* Supplied material

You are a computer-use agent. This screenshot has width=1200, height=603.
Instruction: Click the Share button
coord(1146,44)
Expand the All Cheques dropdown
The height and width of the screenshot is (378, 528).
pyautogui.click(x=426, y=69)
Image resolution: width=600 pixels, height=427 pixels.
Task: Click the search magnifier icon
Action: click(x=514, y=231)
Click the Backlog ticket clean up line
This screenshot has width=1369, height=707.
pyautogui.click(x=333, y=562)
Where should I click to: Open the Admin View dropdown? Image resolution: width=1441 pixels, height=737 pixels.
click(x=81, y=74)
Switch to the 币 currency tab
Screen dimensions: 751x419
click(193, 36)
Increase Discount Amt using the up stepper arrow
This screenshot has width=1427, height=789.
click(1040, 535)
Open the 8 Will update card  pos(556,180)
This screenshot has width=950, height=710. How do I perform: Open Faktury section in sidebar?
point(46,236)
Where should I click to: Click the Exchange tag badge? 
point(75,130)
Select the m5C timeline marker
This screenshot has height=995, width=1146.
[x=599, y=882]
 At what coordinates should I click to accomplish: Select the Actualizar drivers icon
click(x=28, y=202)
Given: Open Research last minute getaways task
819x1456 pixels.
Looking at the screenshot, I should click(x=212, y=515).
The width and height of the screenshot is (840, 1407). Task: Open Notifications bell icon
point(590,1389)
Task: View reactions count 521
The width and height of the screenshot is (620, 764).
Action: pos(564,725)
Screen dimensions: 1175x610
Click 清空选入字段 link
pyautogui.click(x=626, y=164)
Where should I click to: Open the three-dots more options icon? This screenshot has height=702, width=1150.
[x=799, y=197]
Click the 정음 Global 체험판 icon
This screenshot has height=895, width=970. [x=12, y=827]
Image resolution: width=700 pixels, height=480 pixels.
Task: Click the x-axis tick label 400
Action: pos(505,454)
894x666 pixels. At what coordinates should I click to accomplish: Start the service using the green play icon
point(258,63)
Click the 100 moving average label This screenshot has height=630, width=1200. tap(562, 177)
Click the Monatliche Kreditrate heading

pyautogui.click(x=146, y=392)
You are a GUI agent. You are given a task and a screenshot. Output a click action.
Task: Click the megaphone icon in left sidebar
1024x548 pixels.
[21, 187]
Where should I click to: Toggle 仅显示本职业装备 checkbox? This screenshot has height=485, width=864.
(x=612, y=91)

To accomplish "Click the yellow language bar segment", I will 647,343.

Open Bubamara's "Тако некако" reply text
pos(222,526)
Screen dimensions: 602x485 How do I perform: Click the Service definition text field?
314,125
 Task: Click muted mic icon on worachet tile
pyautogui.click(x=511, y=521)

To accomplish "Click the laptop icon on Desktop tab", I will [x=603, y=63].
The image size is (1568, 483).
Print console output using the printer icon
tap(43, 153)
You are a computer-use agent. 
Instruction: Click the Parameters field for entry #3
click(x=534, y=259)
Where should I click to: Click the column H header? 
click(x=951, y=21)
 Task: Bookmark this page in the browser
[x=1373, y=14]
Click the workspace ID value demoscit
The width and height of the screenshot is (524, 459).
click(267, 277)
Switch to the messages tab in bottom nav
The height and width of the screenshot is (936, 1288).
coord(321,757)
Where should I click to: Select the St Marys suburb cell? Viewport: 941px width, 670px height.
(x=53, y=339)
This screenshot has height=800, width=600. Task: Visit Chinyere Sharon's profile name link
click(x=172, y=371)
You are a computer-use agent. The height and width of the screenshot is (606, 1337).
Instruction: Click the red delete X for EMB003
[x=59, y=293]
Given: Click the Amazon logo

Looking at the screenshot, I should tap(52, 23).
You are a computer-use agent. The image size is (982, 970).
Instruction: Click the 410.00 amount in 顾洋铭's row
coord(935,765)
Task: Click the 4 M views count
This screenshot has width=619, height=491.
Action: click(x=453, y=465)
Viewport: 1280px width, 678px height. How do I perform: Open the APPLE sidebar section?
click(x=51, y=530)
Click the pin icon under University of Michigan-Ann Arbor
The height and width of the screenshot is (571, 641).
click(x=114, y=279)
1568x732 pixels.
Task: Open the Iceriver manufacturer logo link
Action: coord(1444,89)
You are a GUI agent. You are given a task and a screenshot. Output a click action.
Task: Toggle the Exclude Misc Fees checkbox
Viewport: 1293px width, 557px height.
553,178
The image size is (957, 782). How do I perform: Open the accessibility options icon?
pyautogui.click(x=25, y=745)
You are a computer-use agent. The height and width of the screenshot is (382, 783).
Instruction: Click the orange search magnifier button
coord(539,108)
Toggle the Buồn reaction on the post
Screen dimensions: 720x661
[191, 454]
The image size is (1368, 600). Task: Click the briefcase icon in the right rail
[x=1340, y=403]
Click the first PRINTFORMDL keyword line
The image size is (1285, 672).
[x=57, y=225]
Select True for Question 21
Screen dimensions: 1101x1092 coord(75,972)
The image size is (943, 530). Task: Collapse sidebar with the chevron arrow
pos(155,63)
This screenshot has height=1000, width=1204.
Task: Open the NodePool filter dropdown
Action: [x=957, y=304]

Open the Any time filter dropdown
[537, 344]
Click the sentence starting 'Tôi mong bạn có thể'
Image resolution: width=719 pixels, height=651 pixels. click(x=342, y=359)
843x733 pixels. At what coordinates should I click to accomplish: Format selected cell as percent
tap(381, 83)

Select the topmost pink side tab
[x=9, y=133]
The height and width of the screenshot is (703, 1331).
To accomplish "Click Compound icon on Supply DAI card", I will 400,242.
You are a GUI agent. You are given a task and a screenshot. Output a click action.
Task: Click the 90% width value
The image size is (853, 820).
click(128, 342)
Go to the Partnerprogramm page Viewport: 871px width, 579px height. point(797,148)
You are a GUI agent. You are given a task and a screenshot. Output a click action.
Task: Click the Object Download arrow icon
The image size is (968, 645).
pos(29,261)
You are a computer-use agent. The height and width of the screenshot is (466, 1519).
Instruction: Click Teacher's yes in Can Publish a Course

* Problem requirements
Output the entire set of records exactly as shown.

* Problem solution
You are a computer-use agent. This screenshot has width=1200, height=603.
Instruction: Click the Share button
coord(1146,44)
Expand the All Cheques dropdown
The height and width of the screenshot is (378, 528).
pyautogui.click(x=426, y=69)
Image resolution: width=600 pixels, height=427 pixels.
Task: Click the search magnifier icon
Action: click(x=514, y=231)
Click the Backlog ticket clean up line
This screenshot has width=1369, height=707.
pyautogui.click(x=333, y=562)
Where should I click to: Open the Admin View dropdown? Image resolution: width=1441 pixels, height=737 pixels.
click(x=81, y=74)
Switch to the 币 currency tab
Screen dimensions: 751x419
click(193, 36)
Increase Discount Amt using the up stepper arrow
This screenshot has width=1427, height=789.
click(1040, 535)
Open the 8 Will update card  pos(556,180)
This screenshot has width=950, height=710. How do I perform: Open Faktury section in sidebar?
point(46,236)
Where should I click to: Click the Exchange tag badge? 
point(75,130)
Select the m5C timeline marker
This screenshot has height=995, width=1146.
[x=599, y=882]
 At what coordinates should I click to accomplish: Select the Actualizar drivers icon
click(x=28, y=202)
Given: Open Research last minute getaways task
819x1456 pixels.
Looking at the screenshot, I should click(x=212, y=515).
The width and height of the screenshot is (840, 1407). Task: Open Notifications bell icon
point(590,1389)
Task: View reactions count 521
The width and height of the screenshot is (620, 764).
Action: pos(564,725)
Screen dimensions: 1175x610
Click 清空选入字段 link
pyautogui.click(x=626, y=164)
Where should I click to: Open the three-dots more options icon? This screenshot has height=702, width=1150.
[x=799, y=197]
Click the 정음 Global 체험판 icon
This screenshot has height=895, width=970. [x=12, y=827]
Image resolution: width=700 pixels, height=480 pixels.
Task: Click the x-axis tick label 400
Action: pos(505,454)
894x666 pixels. At what coordinates should I click to accomplish: Start the service using the green play icon
point(258,63)
Click the 100 moving average label This screenshot has height=630, width=1200. tap(562, 177)
Click the Monatliche Kreditrate heading

pyautogui.click(x=146, y=392)
You are a GUI agent. You are given a task and a screenshot. Output a click action.
Task: Click the megaphone icon in left sidebar
1024x548 pixels.
[21, 187]
Where should I click to: Toggle 仅显示本职业装备 checkbox? This screenshot has height=485, width=864.
(x=612, y=91)

To accomplish "Click the yellow language bar segment", I will 647,343.

Open Bubamara's "Тако некако" reply text
pos(222,526)
Screen dimensions: 602x485 How do I perform: Click the Service definition text field?
314,125
 Task: Click muted mic icon on worachet tile
pyautogui.click(x=511, y=521)

To accomplish "Click the laptop icon on Desktop tab", I will [x=603, y=63].
The image size is (1568, 483).
Print console output using the printer icon
tap(43, 153)
You are a computer-use agent. 
Instruction: Click the Parameters field for entry #3
click(x=534, y=259)
Where should I click to: Click the column H header? 
click(x=951, y=21)
 Task: Bookmark this page in the browser
[x=1373, y=14]
Click the workspace ID value demoscit
The width and height of the screenshot is (524, 459).
click(267, 277)
Switch to the messages tab in bottom nav
The height and width of the screenshot is (936, 1288).
coord(321,757)
Where should I click to: Select the St Marys suburb cell? Viewport: 941px width, 670px height.
(x=53, y=339)
This screenshot has height=800, width=600. Task: Visit Chinyere Sharon's profile name link
click(x=172, y=371)
You are a computer-use agent. The height and width of the screenshot is (606, 1337).
Instruction: Click the red delete X for EMB003
[x=59, y=293]
Given: Click the Amazon logo

Looking at the screenshot, I should tap(52, 23).
You are a computer-use agent. The image size is (982, 970).
Instruction: Click the 410.00 amount in 顾洋铭's row
coord(935,765)
Task: Click the 4 M views count
This screenshot has width=619, height=491.
Action: click(x=453, y=465)
Viewport: 1280px width, 678px height. How do I perform: Open the APPLE sidebar section?
click(x=51, y=530)
Click the pin icon under University of Michigan-Ann Arbor
The height and width of the screenshot is (571, 641).
click(x=114, y=279)
1568x732 pixels.
Task: Open the Iceriver manufacturer logo link
Action: coord(1444,89)
You are a GUI agent. You are given a task and a screenshot. Output a click action.
Task: Toggle the Exclude Misc Fees checkbox
Viewport: 1293px width, 557px height.
553,178
The image size is (957, 782). How do I perform: Open the accessibility options icon?
pyautogui.click(x=25, y=745)
You are a computer-use agent. The height and width of the screenshot is (382, 783).
Instruction: Click the orange search magnifier button
coord(539,108)
Toggle the Buồn reaction on the post
Screen dimensions: 720x661
[191, 454]
The image size is (1368, 600). Task: Click the briefcase icon in the right rail
[x=1340, y=403]
Click the first PRINTFORMDL keyword line
The image size is (1285, 672).
[x=57, y=225]
Select True for Question 21
Screen dimensions: 1101x1092 coord(75,972)
The image size is (943, 530). Task: Collapse sidebar with the chevron arrow
pos(155,63)
This screenshot has height=1000, width=1204.
Task: Open the NodePool filter dropdown
Action: [x=957, y=304]

Open the Any time filter dropdown
[537, 344]
Click the sentence starting 'Tôi mong bạn có thể'
Image resolution: width=719 pixels, height=651 pixels. click(x=342, y=359)
843x733 pixels. At what coordinates should I click to accomplish: Format selected cell as percent
tap(381, 83)

Select the topmost pink side tab
[x=9, y=133]
The height and width of the screenshot is (703, 1331).
To accomplish "Click Compound icon on Supply DAI card", I will 400,242.
You are a GUI agent. You are given a task and a screenshot. Output a click action.
Task: Click the 90% width value
The image size is (853, 820).
click(128, 342)
Go to the Partnerprogramm page Viewport: 871px width, 579px height. point(797,148)
You are a GUI agent. You are given a task and a screenshot. Output a click action.
Task: Click the Object Download arrow icon
The image size is (968, 645).
pos(29,261)
You are a computer-use agent. The height and width of the screenshot is (466, 1519).
Instruction: Click Teacher's yes in Can Publish a Course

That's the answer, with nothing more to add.